■ PASSAGE TO READ ■
◇ ◇ ◇ ◇ ◇
The following lists events that happened during 1868 in Australia.

Incumbents

Governors
Governors of the Australian colonies:
Governor of New South Wales – Somerset Lowry-Corry, 4th Earl Belmore
Governor of Queensland – Sir George Bowen, then Colonel Sir Samuel Blackall
Governor of South Australia – Sir Dominick Daly until 19 February
Governor of Tasmania – Colonel Thomas Browne, then Charles Du Cane
Governor of Victoria – Sir John Manners-Sutton
Governor of Western Australia – Dr John Hampton, then Sir Benjamin Pine

Premiers
Premiers of the Australian colonies:
Premier of New South Wales – James Martin, until 27 October then John Robertson
Premier of Queensland – Robert Mackenzie, until 25 November then Charles Lilley
Premier of South Australia – Henry Ayers, until 24 September then John Hart (2nd time), until 13 October then Henry Ayers (4th time), until 3 November then Henry Strangways
Premier of Tasmania – Richard Dry
Premier of Victoria – James McCulloch, until 6 May then Charles Sladen, until 11 July then James McCulloch (2nd time)

Events
 10 January – The last convict ship to Western Australia, the Hougoumont, arrives in Western Australia. This brought the end of penal transportation to Australia.
 5 March – The Queensland Parliament passes the Polynesian Labourers Act to regulate the employment of Pacific Islanders recruited through blackbirding.
◇ ◇ ◇ ◇ ◇
■ MATERIAL PROVIDED ■

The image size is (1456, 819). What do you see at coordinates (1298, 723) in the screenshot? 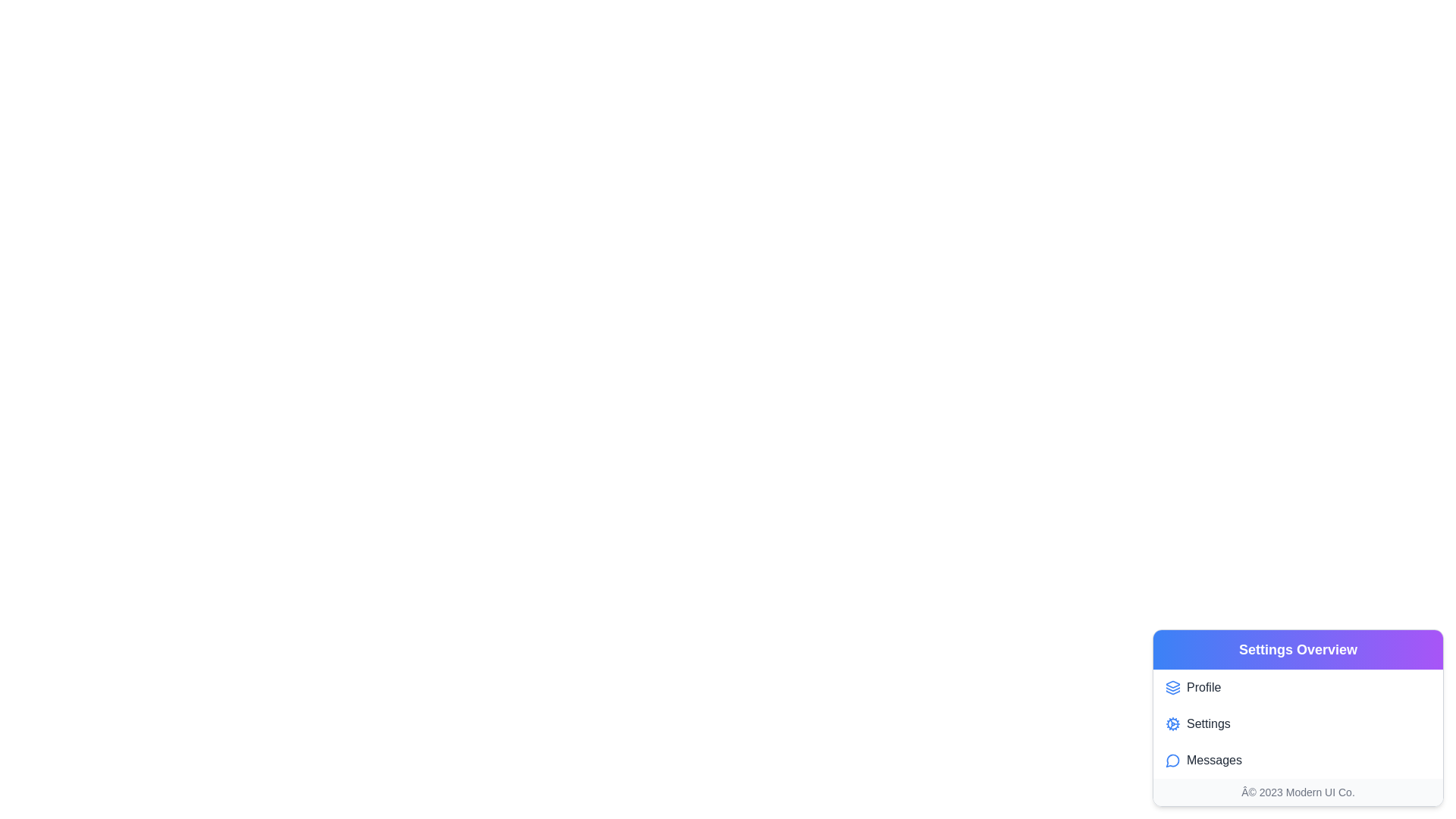
I see `the second menu item in the 'Settings Overview' menu` at bounding box center [1298, 723].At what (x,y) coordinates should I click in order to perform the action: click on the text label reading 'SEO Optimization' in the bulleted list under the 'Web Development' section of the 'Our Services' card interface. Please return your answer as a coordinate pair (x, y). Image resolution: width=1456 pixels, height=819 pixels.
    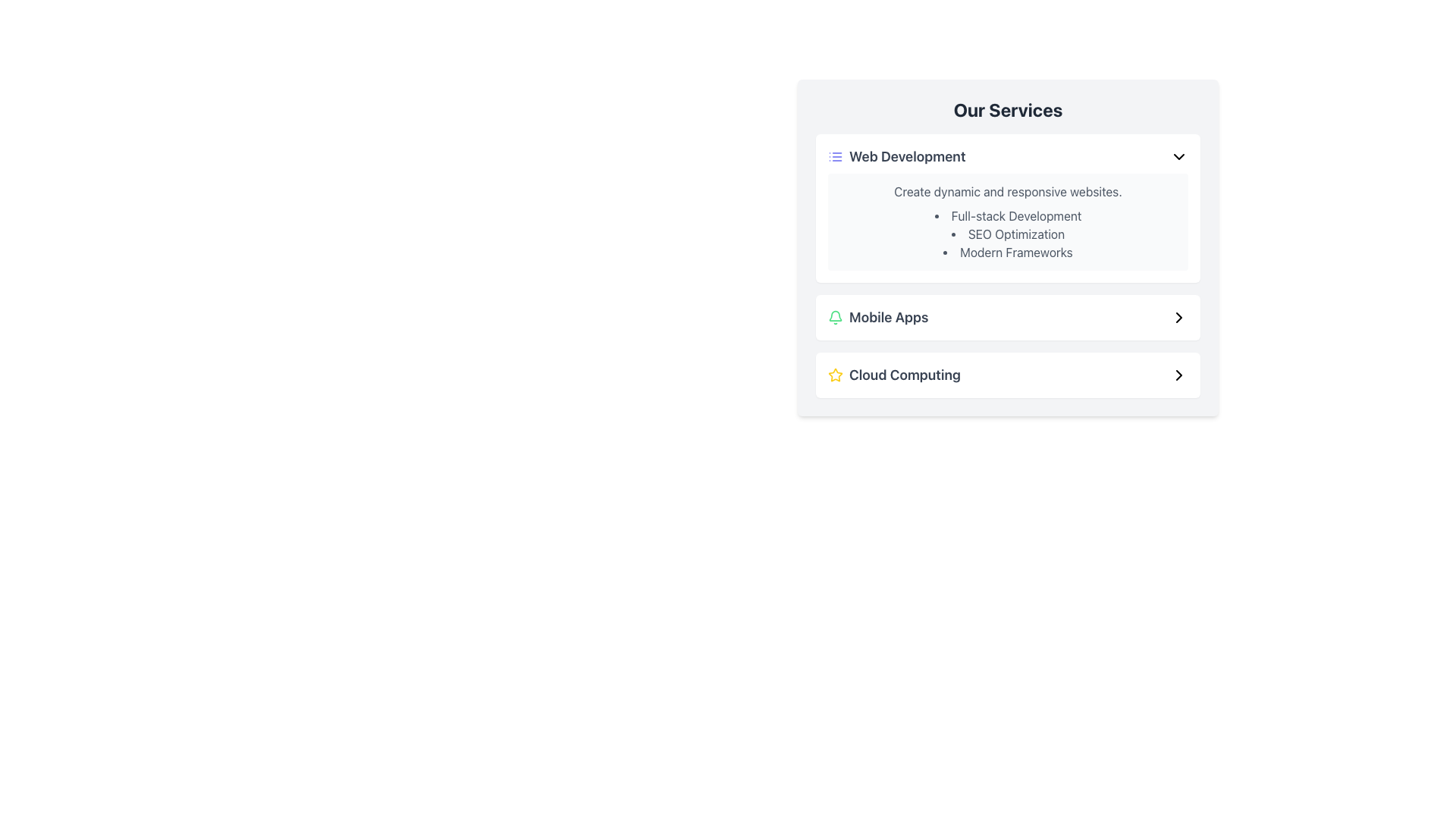
    Looking at the image, I should click on (1008, 234).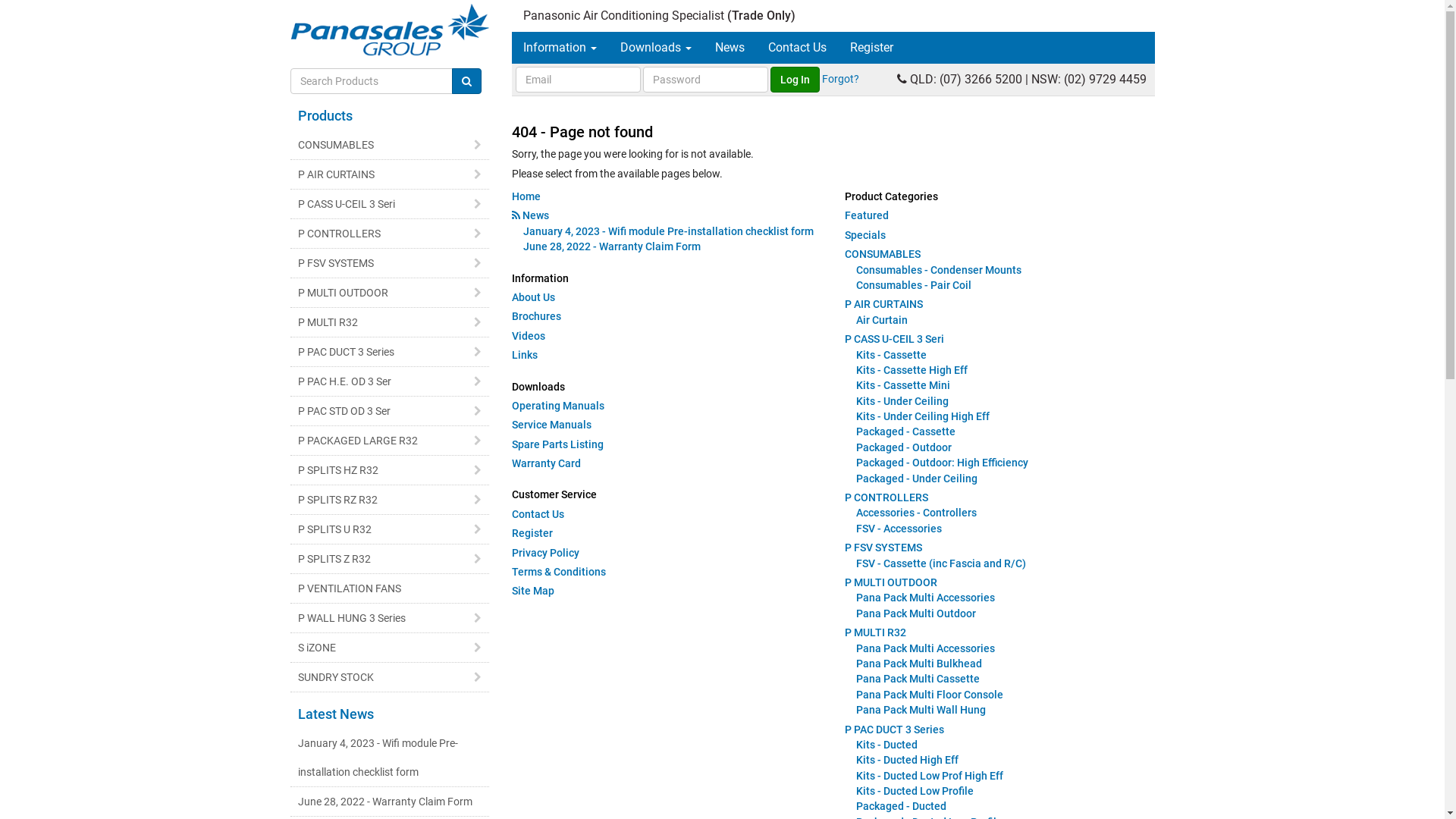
◇ ◇ ◇ ◇ ◇
■ TASK SET ■
A. Does the list of 1868 events in Australia support each of these statements: (i) the Hougoumont was the last convict ship to reach Western Australia; (ii) Charles Sladen was Premier of Victoria until 27 October; (iii) the Queensland Parliament passed the Polynesian Labourers Act on 5 March? Answer yes or no for each and quote the exact words of the text that decide it.
B. Could you reproduce the stretch of the list of 1868 events in Australia from "5 March – The" through "recruited through blackbirding."?
C. Can you carry the list of 1868 events in Australia on past its final entry?
The listing is material separate from the list of 1868 events in Australia.

■ ANSWERS TO THE PROBLEMS ■
A.
(i) Yes: "The last convict ship to Western Australia, the Hougoumont, arrives in Western Australia."
(ii) No: "Charles Sladen, until 11 July then James McCulloch (2nd time)"
(iii) Yes: "5 March – The Queensland Parliament passes the Polynesian Labourers Act"

B.
5 March – The Queensland Parliament passes the Polynesian Labourers Act to regulate the employment of Pacific Islanders recruited through blackbirding.

C.
 12 March – Henry James O'Farrell fires a revolver into the back of Prince Alfred, Duke of Edinburgh (second son of Queen Victoria) while the latter is picnicking in the beachfront suburb of Clontarf. It was Australia's first attempted political assassination. O'Farrell first claimed that he was acting under instruction from Melbourne Fenians but later retracted the claims. He had problems with alcoholism and mental illness.

Economy

The Geelong Woollen Company sets up the first woollen mill in Australia.

Sport
 May to October – The first Australian cricket team to tour overseas plays against several English teams, winning 14 matches, losing 14 and drawing 19.
 3 November – Glencoe wins the Melbourne Cup

Births

 21 February – Ernest Roberts, South Australian politician (born in the United Kingdom) (d. 1913)
 19 June – Richard Crouch, Victorian politician (d. 1949)
 27 October – William Gillies, 21st Premier of Queensland (d. 1928)
 14 November – Steele Rudd, author (d. 1935)

Deaths

 21 April – Henry James O'Farrell, attempted assassin (born in Ireland) (b. 1833)
 10 June – Charles Harpur, poet (b. 1813)
 21 July – William Bland, New South Wales politician and medical practitioner (born in the United Kingdom) (b. 1789)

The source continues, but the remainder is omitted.